-------- Input data

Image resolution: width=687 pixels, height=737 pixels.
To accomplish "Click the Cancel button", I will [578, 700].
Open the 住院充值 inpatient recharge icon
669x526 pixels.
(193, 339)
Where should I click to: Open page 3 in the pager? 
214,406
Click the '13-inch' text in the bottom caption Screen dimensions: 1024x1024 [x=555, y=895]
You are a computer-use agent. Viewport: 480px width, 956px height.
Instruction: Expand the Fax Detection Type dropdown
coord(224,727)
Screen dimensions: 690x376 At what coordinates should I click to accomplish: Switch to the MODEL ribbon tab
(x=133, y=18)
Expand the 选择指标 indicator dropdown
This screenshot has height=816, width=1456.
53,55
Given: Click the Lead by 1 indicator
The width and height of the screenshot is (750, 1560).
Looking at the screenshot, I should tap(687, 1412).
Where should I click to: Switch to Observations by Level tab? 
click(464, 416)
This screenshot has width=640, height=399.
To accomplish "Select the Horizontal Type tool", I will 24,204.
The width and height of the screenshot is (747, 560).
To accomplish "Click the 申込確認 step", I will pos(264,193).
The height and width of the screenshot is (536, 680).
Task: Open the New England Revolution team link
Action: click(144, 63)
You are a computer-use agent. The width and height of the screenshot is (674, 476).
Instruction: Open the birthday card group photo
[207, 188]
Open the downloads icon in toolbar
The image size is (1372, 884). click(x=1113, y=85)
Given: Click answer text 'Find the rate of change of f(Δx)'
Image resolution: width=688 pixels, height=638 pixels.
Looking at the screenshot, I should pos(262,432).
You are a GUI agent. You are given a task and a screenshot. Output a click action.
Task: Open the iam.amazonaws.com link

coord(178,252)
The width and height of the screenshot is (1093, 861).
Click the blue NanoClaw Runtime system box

----------------

Please copy out every one of the entries above, line by line and word for word, without changing anything.

■ **Solution for this task**:
Image resolution: width=687 pixels, height=737 pixels.
To accomplish "Click the Cancel button", I will [578, 700].
Open the 住院充值 inpatient recharge icon
669x526 pixels.
(193, 339)
Where should I click to: Open page 3 in the pager? 
214,406
Click the '13-inch' text in the bottom caption Screen dimensions: 1024x1024 [x=555, y=895]
You are a computer-use agent. Viewport: 480px width, 956px height.
Instruction: Expand the Fax Detection Type dropdown
coord(224,727)
Screen dimensions: 690x376 At what coordinates should I click to accomplish: Switch to the MODEL ribbon tab
(x=133, y=18)
Expand the 选择指标 indicator dropdown
This screenshot has height=816, width=1456.
53,55
Given: Click the Lead by 1 indicator
The width and height of the screenshot is (750, 1560).
Looking at the screenshot, I should tap(687, 1412).
Where should I click to: Switch to Observations by Level tab? 
click(464, 416)
This screenshot has width=640, height=399.
To accomplish "Select the Horizontal Type tool", I will 24,204.
The width and height of the screenshot is (747, 560).
To accomplish "Click the 申込確認 step", I will pos(264,193).
The height and width of the screenshot is (536, 680).
Task: Open the New England Revolution team link
Action: click(144, 63)
You are a computer-use agent. The width and height of the screenshot is (674, 476).
Instruction: Open the birthday card group photo
[207, 188]
Open the downloads icon in toolbar
The image size is (1372, 884). click(x=1113, y=85)
Given: Click answer text 'Find the rate of change of f(Δx)'
Image resolution: width=688 pixels, height=638 pixels.
Looking at the screenshot, I should pos(262,432).
You are a GUI agent. You are given a task and a screenshot. Output a click action.
Task: Open the iam.amazonaws.com link

coord(178,252)
The width and height of the screenshot is (1093, 861).
Click the blue NanoClaw Runtime system box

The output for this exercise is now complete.